■ GIVEN TASK
Write out the lines below verbatim, from the line with "This screenshot has height=488, width=1000." to the line with "The width and height of the screenshot is (1300, 924).", both ends included.

---------- RECORDS TO USE

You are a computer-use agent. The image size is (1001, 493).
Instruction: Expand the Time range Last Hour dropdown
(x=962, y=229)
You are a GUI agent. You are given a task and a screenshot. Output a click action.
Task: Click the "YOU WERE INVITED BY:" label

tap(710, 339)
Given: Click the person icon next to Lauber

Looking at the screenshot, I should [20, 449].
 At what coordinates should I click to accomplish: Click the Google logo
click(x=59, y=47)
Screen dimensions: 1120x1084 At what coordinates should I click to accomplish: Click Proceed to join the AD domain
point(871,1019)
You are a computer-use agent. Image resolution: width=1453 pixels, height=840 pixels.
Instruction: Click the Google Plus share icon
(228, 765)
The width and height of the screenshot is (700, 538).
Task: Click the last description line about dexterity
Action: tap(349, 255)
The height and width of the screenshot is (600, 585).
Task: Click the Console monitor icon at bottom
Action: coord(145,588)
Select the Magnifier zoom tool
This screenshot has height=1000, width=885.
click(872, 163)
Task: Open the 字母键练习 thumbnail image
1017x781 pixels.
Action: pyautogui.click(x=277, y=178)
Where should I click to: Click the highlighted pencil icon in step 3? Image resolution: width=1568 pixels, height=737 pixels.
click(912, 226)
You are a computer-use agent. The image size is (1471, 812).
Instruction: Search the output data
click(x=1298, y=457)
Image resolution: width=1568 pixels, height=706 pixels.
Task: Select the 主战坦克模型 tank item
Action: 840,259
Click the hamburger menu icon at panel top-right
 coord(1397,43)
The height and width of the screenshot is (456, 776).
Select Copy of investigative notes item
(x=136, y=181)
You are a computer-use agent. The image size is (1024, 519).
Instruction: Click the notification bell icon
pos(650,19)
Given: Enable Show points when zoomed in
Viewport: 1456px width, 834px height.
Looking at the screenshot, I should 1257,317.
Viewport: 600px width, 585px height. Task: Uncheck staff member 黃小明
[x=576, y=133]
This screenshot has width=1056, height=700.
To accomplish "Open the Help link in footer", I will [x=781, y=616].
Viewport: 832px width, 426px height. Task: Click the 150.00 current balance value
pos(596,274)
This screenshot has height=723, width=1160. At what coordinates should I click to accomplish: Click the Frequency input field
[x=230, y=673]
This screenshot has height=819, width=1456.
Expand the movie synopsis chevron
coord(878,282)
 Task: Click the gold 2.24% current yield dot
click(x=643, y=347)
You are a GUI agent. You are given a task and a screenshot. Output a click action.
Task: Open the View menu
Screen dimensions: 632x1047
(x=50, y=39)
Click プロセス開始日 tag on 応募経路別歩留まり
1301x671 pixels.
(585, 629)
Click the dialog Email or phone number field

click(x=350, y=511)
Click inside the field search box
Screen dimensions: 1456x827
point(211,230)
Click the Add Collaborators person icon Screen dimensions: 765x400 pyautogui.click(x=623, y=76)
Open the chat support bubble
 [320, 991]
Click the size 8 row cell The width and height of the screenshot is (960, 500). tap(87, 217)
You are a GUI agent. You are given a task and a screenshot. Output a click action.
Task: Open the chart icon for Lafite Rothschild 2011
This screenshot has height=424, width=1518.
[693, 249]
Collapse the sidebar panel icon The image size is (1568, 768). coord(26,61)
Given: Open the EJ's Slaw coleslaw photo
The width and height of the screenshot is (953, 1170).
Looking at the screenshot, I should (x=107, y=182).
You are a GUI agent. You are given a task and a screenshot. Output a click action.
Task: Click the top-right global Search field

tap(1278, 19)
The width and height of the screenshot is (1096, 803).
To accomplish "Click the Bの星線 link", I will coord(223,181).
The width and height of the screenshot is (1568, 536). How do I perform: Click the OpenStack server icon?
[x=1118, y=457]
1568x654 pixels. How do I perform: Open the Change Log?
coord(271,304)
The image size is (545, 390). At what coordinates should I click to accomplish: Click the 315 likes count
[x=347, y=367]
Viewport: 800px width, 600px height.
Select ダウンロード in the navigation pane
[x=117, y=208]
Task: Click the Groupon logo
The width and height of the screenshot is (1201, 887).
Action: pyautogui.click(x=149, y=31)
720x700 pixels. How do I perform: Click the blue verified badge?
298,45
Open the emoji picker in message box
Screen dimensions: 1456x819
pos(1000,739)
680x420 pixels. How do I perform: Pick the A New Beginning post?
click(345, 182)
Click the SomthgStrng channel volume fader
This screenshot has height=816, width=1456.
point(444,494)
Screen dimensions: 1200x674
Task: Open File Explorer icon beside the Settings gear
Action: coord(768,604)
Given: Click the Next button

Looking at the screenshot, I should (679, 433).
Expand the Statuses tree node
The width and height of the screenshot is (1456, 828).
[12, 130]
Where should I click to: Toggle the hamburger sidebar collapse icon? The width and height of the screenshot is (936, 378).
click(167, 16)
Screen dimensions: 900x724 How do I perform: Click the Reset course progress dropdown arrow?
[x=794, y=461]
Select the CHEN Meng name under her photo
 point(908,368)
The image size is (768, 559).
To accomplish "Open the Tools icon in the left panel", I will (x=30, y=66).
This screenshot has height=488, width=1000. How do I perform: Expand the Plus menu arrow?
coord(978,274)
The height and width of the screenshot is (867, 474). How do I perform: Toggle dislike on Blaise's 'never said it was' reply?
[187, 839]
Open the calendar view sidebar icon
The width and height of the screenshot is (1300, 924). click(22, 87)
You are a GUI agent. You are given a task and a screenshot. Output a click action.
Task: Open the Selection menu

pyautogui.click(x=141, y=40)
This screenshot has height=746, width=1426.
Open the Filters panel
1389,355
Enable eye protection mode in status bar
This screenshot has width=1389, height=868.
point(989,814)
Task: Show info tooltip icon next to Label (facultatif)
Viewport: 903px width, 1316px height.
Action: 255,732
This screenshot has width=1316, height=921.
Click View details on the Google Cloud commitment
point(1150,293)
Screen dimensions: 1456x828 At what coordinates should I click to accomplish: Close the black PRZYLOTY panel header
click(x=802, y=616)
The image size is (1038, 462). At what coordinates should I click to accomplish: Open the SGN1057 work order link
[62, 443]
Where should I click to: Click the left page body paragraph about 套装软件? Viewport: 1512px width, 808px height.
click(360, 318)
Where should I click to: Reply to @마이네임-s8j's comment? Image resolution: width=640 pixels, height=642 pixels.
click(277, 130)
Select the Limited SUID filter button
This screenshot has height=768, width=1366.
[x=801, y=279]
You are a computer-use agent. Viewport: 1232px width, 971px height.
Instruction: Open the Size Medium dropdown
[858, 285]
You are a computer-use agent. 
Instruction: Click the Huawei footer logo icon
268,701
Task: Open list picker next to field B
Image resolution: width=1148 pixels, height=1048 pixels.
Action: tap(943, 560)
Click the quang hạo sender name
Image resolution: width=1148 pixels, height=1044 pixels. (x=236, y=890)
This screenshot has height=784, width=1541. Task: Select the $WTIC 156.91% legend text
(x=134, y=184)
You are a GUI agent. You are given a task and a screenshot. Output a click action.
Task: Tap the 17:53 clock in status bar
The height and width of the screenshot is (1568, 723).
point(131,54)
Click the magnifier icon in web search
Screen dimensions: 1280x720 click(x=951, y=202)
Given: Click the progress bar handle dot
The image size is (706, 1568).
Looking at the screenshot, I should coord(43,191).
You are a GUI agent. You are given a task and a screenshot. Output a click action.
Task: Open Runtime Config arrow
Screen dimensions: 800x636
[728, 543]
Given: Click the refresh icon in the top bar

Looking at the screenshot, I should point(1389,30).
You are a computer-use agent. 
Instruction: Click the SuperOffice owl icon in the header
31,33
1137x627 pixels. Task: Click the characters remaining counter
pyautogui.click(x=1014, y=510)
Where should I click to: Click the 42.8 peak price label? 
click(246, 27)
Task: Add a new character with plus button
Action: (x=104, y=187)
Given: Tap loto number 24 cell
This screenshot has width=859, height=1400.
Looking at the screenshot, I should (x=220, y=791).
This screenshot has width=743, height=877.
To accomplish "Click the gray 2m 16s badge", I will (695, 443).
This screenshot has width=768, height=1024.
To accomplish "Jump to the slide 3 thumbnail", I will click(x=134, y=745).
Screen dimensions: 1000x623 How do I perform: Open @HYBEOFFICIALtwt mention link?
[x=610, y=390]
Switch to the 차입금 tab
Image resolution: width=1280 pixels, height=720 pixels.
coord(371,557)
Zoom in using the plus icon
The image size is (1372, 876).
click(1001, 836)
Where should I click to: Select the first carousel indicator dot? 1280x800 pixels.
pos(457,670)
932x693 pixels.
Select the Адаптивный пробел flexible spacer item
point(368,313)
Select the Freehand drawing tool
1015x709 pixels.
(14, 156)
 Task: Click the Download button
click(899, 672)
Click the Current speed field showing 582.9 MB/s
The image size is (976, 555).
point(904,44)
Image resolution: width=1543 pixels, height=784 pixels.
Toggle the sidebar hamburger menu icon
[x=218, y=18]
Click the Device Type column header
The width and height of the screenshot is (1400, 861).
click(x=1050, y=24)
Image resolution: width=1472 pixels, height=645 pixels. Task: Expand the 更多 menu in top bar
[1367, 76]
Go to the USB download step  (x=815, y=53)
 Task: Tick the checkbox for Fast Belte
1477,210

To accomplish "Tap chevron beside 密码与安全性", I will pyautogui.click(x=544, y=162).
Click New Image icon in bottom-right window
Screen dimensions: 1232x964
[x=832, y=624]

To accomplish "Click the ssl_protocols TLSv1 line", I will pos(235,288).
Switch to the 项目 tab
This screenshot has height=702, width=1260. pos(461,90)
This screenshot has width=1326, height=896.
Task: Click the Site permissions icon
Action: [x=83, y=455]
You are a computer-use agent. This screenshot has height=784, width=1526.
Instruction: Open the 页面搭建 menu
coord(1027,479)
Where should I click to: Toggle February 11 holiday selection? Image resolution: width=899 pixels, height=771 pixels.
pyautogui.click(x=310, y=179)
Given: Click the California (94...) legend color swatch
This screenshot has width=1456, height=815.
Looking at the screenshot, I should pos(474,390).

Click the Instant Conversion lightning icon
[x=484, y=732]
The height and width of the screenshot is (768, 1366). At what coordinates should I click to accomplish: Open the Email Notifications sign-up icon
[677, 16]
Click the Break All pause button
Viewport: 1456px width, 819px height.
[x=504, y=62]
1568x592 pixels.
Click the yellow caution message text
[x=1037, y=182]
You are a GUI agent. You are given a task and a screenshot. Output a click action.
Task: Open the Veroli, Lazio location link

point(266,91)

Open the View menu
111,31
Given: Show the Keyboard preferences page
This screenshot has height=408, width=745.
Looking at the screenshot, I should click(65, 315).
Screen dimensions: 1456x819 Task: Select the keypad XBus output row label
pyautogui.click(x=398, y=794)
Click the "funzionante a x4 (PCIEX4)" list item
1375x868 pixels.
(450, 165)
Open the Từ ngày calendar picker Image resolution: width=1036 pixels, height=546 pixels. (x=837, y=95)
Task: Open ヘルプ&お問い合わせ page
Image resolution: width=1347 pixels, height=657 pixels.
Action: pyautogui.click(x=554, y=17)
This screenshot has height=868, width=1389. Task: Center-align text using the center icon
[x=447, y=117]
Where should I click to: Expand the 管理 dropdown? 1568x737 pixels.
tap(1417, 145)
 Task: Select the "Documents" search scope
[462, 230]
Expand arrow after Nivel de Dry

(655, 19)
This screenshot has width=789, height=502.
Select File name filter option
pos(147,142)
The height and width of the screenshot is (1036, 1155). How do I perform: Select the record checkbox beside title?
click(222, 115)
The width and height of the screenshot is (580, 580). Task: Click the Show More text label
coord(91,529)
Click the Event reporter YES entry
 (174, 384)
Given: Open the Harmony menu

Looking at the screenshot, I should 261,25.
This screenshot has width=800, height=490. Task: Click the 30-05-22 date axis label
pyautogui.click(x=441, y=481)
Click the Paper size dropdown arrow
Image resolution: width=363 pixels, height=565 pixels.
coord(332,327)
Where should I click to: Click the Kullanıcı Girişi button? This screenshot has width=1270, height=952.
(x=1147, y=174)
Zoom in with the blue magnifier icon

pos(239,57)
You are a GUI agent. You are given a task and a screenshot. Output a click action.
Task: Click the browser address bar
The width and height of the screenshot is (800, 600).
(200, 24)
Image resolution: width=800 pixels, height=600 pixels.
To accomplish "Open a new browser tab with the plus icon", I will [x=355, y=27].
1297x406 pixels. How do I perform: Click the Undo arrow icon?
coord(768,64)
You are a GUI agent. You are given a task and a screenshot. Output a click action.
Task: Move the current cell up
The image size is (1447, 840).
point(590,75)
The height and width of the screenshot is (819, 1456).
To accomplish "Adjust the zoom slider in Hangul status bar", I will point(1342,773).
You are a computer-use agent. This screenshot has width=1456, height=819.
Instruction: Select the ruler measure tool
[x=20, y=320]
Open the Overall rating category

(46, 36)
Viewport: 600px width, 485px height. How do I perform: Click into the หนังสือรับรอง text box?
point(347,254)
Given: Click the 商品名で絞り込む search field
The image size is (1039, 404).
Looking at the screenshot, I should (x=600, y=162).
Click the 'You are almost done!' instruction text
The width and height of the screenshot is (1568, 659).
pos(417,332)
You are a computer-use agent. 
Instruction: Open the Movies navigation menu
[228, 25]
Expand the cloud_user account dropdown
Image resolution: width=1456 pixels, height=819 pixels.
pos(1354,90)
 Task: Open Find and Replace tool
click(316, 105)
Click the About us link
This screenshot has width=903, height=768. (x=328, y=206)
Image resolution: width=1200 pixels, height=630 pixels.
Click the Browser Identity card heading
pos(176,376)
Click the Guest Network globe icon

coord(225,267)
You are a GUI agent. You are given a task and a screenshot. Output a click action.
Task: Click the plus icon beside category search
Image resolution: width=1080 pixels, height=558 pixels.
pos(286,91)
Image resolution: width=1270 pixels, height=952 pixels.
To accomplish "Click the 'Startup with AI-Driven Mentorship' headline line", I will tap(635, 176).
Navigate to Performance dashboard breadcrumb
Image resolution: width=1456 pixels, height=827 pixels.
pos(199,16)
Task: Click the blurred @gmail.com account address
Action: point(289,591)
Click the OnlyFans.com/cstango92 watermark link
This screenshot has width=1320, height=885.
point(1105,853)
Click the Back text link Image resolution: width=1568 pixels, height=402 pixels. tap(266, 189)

--------------------

■ RESPONSE TO THE EXERCISE
This screenshot has height=488, width=1000. How do I perform: Expand the Plus menu arrow?
coord(978,274)
The height and width of the screenshot is (867, 474). How do I perform: Toggle dislike on Blaise's 'never said it was' reply?
[187, 839]
Open the calendar view sidebar icon
The width and height of the screenshot is (1300, 924). click(22, 87)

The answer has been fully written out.